If we fail in our own eyes, if we feel that we have been a disappointment, be assured that God knows our hearts better than we do. We might look in the mirror every morning and see regrets, failures, and short-comings, but the Lord sees hope, beauty, and wonder. We might replay in our minds the hateful words that have been shouted at us by our bosses, friends, and spouses, but the Lord wants us to hear only one thing: you are loved.

Do we know that we are loved? Do we feel it in our lives on a regular basis? Do we experience a feeling of worth from the Lord through others?

The Lord has given us a worthy commandment: we should believe in the power of his Son Jesus Christ, and we should love one another. 

I asked the children of our preschool about love and they were able to describe it in a way that many of us forget by the time we grow up. They want to love because it makes them happy, they feel love through hugs and snuggles and time well spent. Yet, when I asked one particular boy if he feels loved, this is what he said: “I feel loved by my mommy and daddy whenever they hug me and sit with me. But I don’t know why they love me.

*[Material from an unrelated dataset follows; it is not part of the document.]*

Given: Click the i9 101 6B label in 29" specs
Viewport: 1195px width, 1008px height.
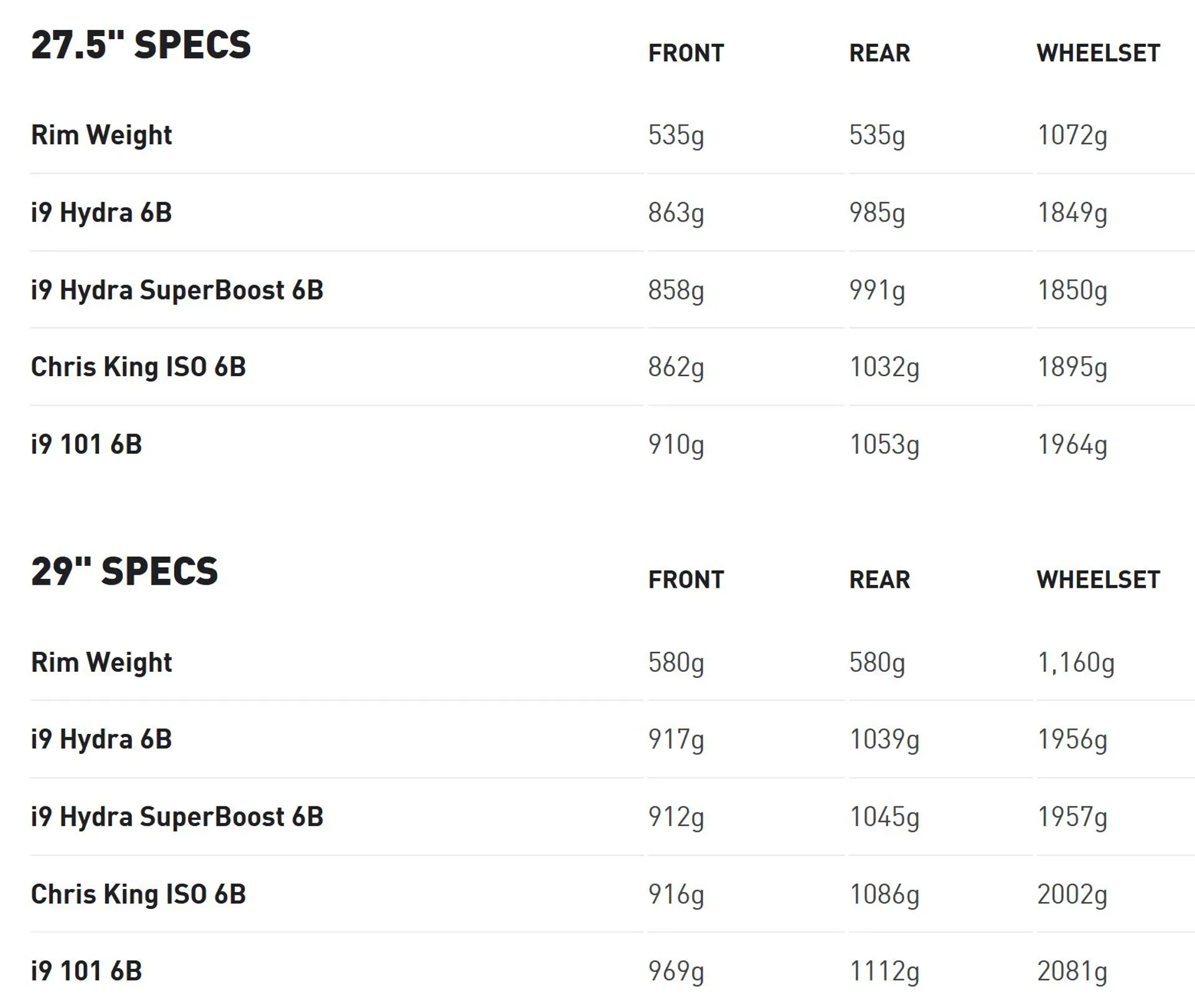Looking at the screenshot, I should (87, 971).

It is so sad that we believe love can only exist when it is deserved or warranted. We live in such a commodified society, that we expect that love only accompanies good behavior.

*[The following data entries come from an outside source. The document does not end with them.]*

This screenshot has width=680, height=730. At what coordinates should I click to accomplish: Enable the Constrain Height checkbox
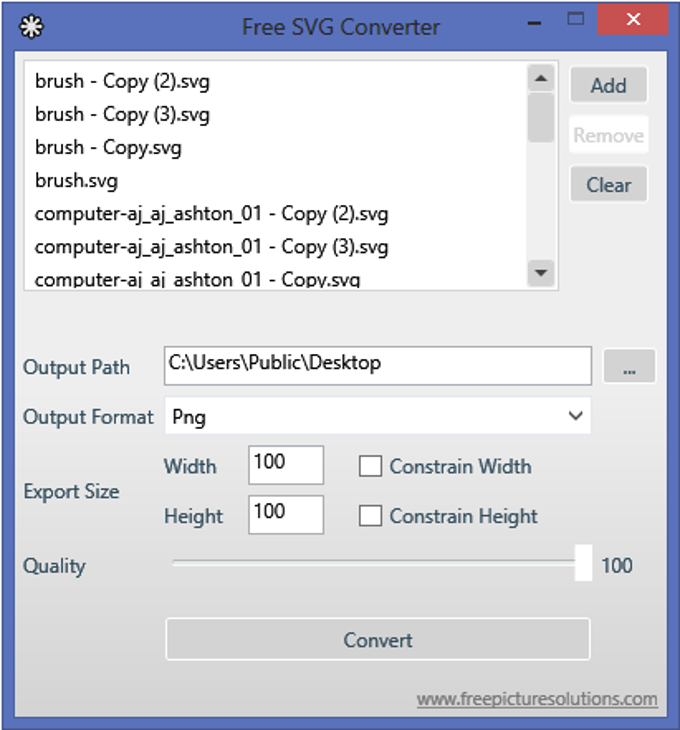coord(371,516)
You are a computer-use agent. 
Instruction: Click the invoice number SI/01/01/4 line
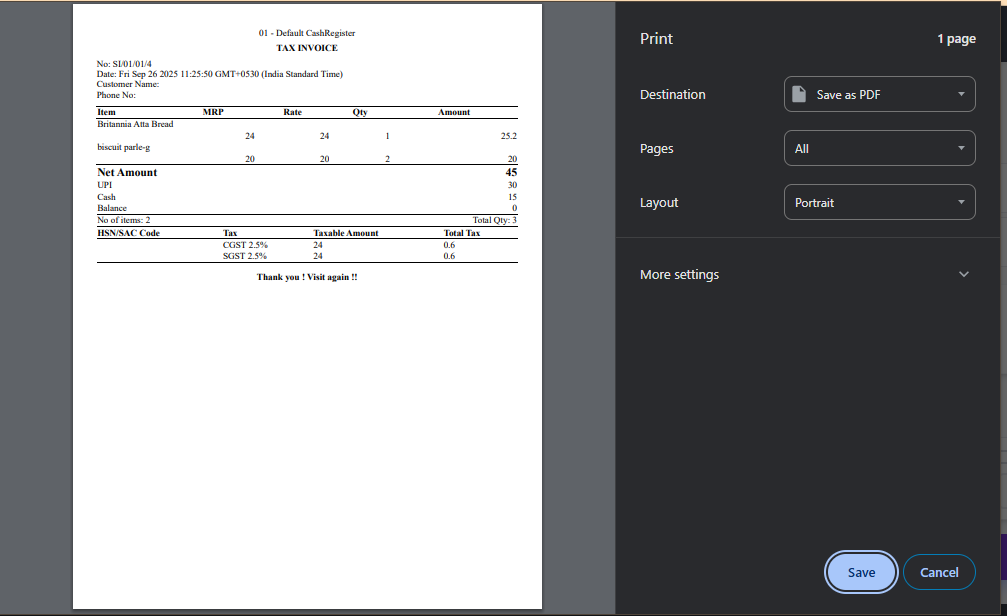[125, 64]
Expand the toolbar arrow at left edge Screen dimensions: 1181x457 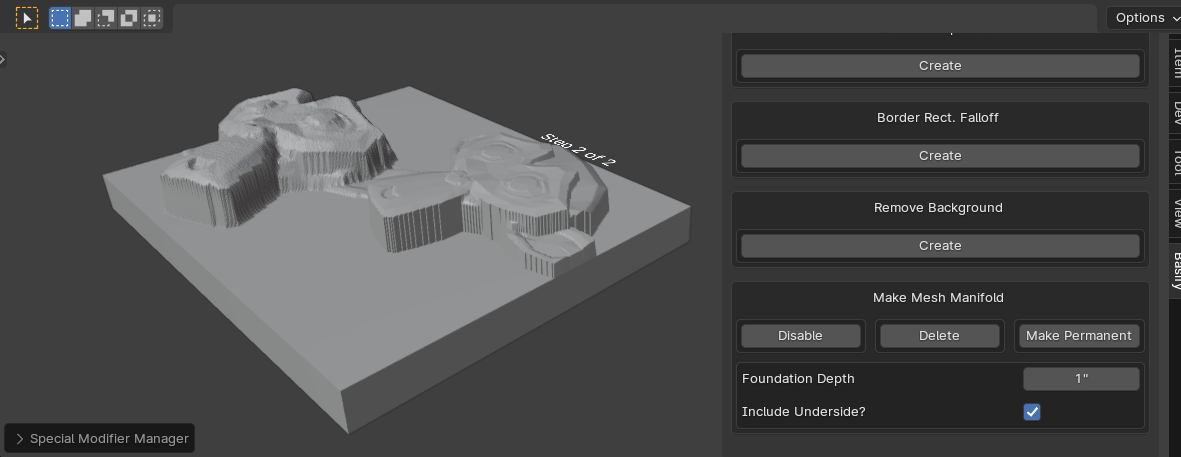tap(3, 59)
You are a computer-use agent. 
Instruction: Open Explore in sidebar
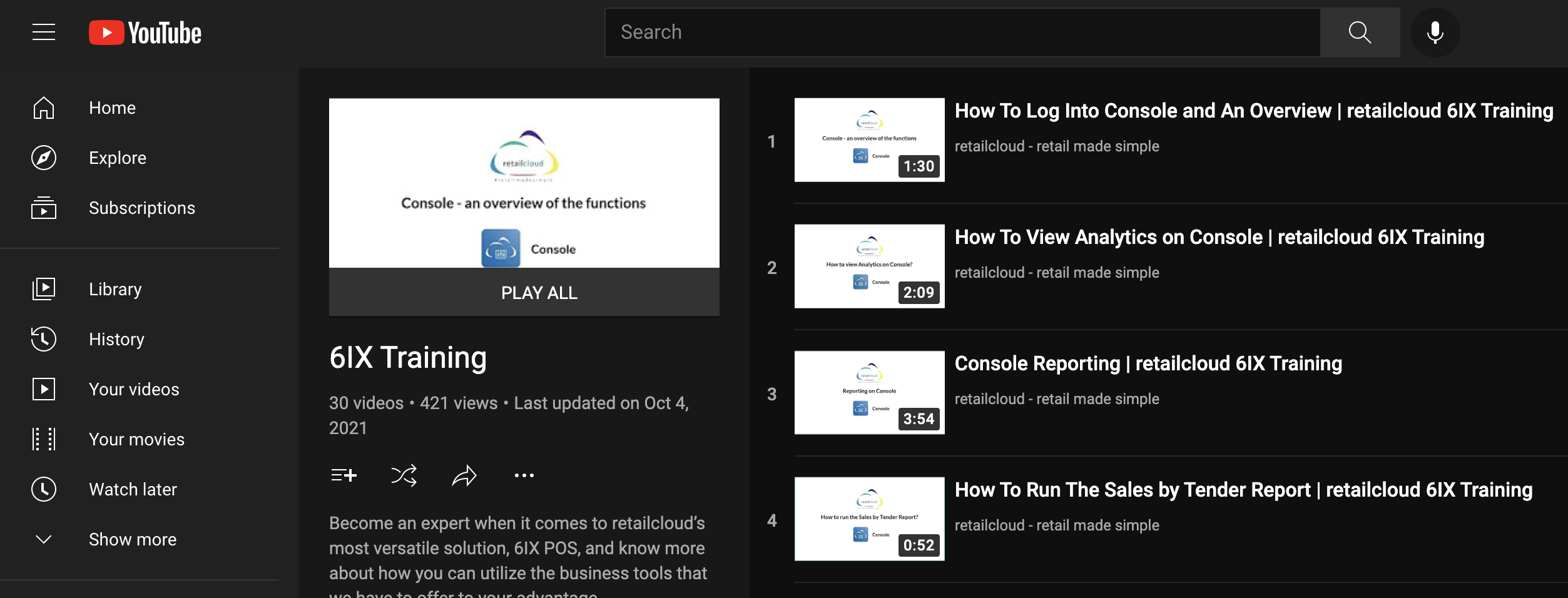[x=118, y=158]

God’s love is unconditional, and ours should be to.

You might not know it, or even believe it, but I have seen this love made real and tangible through the people in our pews.

When we learned about the needs of a community in West Virginia, men from our church volunteered to shave their faces just so we could raise money for the mission trip. They literally put their faces on the line for God’s kingdom. At the same time, everyone that contributed financially sacrificed from their lives so that we might bless and love on others in need. We responded in love not because of what people deserve, but simply as a reaction to need.

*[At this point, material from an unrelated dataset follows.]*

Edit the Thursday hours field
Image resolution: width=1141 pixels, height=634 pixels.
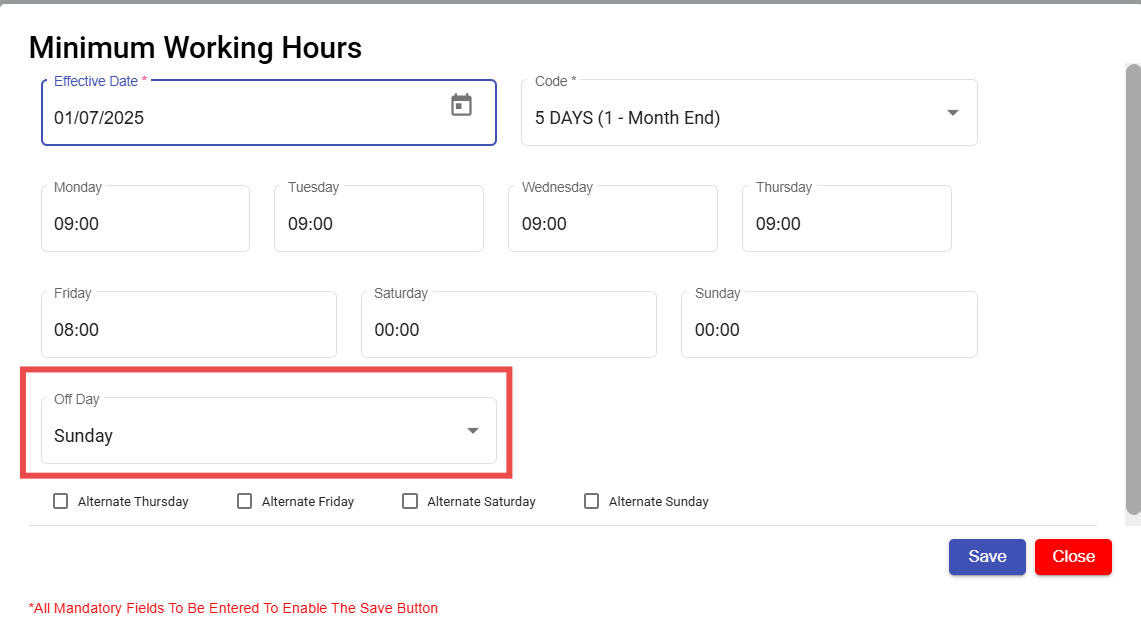tap(846, 224)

When we learn about someone’s recent diagnosis or loss of a loved one, we gather together to nurture them and surround them with care. We write cards and offer prayers, we drive to homes and cemeteries, we sit and we listen. We respond in love not because they once did the same for us and we believe that we owe it to them, but we do so because living by loving is the only way that makes sense as Christians.

If love is real, there is no “why?”

What is love? God is. We love others because God loves us. God was willing to humble himself to the form of flesh, to know what we know and feel. God was willing to walk among the people and listen to their needs and hopes, to lift them up and offer them worth. God was willing to carry death on his back and hang there for all to see. God was willing to die for you and the world. God was willing to love us, and continues to through every moment of our lives.

Do you know that you are loved? Whenever you look at a cross, remember that Jesus died on one for you. Whenever you look at a loaf of bread, remember that Christ’s body was given so that you could live. Whenever you look at another person, remember that Christ died for them just as much as he died for you. 

When we love we abide in the Lord and he abides in us. Loving others is the closest we can ever get to really being Christ’s body for the world. When we love with our actions we allow the Holy Spirit to live and move through us. Whether we love with a hug or a letter, a smile or a sacrifice, a commitment or a vow, we are abiding in the Lord.

St. John’s, loving is the greatest thing in the world, but it can also be the hardest. Love can build us up and break us down. Love can inspire majesty and travesty. Love can bring us closer to God and drive us away.

Love is hard, but if it wasn’t, it wouldn’t be worth it. Amen.